» **What is expected**
Among the entries below, count the lines that contain the word "beside". Write down only the total.

» **Given information**
┄┄┄┄┄┄┄┄┄┄┄┄┄┄┄┄┄┄┄┄
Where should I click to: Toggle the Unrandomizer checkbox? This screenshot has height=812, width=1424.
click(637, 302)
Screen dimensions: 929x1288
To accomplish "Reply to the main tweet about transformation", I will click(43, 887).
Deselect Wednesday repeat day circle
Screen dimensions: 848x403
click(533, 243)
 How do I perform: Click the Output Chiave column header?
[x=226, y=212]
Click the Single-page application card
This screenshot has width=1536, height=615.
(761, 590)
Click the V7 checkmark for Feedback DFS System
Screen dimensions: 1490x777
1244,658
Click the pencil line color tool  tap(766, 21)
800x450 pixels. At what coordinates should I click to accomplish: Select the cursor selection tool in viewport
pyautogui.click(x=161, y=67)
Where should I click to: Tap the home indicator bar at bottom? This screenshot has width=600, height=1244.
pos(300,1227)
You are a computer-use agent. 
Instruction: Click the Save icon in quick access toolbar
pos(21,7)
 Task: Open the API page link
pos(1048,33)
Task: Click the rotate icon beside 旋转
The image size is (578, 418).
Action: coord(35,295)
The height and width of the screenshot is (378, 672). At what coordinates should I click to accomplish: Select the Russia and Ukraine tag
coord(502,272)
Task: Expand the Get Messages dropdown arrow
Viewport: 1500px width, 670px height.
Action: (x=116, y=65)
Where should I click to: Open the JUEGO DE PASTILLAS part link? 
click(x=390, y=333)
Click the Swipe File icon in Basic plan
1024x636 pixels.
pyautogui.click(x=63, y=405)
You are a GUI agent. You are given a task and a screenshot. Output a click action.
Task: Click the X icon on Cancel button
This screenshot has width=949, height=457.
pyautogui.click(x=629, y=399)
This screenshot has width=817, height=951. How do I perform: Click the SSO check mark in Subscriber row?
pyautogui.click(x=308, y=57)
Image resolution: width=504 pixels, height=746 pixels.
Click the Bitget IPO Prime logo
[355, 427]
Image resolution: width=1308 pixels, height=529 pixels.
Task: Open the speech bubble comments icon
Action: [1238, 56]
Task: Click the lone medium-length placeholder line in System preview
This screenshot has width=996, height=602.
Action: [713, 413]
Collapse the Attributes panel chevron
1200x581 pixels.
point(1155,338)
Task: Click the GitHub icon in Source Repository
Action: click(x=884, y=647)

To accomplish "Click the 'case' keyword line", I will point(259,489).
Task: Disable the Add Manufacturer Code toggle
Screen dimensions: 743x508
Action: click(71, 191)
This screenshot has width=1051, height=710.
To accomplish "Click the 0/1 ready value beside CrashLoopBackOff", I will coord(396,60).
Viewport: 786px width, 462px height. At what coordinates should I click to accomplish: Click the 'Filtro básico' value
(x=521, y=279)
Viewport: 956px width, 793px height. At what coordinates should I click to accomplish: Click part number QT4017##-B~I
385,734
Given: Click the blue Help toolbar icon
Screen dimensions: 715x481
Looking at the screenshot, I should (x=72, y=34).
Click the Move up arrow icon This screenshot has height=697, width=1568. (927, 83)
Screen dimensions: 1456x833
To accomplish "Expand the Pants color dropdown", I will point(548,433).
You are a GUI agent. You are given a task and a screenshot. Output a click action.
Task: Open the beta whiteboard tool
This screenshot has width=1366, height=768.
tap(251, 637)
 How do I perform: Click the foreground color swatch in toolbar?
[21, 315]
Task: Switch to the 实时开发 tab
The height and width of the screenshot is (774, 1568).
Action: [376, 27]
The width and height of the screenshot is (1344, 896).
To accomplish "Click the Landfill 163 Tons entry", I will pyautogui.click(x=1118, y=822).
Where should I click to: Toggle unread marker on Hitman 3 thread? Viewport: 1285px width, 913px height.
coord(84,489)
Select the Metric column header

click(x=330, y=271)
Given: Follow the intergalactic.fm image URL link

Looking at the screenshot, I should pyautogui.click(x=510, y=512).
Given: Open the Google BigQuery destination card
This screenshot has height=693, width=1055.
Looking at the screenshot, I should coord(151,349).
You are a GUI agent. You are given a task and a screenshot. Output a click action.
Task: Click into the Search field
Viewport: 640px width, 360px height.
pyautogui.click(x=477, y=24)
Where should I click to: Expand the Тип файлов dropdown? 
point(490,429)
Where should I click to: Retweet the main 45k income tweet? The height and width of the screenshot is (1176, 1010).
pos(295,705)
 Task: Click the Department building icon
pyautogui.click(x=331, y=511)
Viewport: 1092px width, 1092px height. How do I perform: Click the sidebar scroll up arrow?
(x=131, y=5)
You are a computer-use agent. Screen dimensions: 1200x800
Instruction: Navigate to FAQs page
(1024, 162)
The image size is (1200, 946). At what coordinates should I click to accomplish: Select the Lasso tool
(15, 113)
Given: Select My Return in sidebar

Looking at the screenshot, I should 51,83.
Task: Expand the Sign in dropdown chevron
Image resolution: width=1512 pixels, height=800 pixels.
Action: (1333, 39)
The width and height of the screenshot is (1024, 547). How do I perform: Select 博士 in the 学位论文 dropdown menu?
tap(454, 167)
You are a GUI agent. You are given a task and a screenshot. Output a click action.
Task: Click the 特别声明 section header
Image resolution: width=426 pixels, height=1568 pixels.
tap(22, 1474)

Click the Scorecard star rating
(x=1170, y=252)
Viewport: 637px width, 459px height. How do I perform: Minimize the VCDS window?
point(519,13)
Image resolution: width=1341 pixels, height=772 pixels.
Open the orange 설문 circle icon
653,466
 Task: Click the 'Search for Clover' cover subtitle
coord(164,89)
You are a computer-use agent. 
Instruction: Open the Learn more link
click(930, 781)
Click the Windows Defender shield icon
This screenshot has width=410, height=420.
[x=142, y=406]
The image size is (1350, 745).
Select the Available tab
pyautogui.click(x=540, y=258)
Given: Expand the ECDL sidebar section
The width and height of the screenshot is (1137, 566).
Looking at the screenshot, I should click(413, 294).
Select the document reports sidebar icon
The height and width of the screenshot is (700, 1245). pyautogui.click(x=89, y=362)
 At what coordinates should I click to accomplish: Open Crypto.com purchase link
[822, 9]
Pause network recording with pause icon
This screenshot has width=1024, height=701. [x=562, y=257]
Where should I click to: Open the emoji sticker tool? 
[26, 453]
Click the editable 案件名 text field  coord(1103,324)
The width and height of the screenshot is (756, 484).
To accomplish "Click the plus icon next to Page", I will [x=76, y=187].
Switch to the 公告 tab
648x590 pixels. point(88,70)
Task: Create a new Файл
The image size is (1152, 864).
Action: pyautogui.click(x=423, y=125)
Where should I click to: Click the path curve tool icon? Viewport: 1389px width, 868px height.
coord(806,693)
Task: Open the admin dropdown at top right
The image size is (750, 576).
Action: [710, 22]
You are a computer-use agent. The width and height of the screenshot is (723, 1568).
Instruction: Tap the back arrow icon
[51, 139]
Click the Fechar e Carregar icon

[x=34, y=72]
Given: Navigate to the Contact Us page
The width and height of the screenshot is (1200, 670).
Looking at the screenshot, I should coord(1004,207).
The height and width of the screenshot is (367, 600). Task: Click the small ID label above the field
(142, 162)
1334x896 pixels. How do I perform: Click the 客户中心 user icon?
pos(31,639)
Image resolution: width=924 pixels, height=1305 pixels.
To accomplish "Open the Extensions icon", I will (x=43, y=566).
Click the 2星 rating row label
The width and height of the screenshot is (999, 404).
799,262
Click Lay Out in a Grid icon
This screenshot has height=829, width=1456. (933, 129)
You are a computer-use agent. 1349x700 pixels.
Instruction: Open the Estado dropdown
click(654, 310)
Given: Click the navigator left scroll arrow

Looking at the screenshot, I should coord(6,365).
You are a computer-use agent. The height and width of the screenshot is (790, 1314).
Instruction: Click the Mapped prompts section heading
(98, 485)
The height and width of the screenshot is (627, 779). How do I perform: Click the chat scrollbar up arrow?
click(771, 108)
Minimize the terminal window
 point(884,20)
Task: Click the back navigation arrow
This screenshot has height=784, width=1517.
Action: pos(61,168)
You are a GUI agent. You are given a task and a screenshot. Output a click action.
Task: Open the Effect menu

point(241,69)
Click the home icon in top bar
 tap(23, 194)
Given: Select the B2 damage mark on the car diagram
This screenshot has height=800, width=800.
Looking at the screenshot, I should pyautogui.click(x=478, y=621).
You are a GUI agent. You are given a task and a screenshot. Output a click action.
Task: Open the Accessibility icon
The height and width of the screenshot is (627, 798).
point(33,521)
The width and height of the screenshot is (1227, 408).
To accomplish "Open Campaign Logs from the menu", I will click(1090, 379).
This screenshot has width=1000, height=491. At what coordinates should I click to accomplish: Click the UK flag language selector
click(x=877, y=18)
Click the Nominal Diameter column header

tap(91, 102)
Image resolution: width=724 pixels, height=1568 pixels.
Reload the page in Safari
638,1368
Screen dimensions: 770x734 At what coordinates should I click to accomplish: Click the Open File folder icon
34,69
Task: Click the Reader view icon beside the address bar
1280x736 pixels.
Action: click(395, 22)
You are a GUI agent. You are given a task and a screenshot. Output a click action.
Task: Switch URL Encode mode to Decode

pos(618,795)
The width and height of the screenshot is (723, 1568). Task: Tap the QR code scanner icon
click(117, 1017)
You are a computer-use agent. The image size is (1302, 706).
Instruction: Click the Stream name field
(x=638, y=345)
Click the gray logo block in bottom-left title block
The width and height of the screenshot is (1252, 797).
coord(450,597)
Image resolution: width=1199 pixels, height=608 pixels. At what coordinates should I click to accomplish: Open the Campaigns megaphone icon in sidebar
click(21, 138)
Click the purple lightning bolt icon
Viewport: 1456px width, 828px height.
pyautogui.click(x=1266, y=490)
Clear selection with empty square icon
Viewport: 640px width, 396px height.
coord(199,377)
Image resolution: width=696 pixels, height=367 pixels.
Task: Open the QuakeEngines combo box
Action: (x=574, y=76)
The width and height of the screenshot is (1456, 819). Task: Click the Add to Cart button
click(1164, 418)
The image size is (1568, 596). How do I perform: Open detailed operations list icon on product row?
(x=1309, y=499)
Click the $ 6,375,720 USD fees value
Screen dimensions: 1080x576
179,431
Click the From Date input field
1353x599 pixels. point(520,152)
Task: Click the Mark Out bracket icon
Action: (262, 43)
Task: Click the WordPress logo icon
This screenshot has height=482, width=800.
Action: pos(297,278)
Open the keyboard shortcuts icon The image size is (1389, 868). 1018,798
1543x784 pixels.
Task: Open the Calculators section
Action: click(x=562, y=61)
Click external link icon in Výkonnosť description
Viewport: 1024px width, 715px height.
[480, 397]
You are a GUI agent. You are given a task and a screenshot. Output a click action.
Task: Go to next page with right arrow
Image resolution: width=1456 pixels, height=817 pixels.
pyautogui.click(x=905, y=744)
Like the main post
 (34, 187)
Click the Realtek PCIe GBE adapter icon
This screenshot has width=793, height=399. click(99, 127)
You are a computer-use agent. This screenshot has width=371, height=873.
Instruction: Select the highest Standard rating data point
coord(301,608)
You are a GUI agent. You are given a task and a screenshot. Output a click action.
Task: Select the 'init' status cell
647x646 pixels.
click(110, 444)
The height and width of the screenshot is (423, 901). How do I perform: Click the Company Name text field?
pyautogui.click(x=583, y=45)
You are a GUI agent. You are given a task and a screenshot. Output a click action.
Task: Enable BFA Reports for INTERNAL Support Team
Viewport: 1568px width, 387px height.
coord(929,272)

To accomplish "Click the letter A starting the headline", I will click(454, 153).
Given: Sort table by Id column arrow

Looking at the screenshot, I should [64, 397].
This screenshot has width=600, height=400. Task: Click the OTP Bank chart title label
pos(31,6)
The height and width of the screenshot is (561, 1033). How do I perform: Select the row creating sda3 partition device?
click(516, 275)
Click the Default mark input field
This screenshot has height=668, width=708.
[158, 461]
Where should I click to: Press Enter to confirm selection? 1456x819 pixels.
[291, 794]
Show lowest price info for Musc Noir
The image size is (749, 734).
┄┄┄┄┄┄┄┄┄┄┄┄┄┄┄┄┄┄┄┄
» **Task result**
3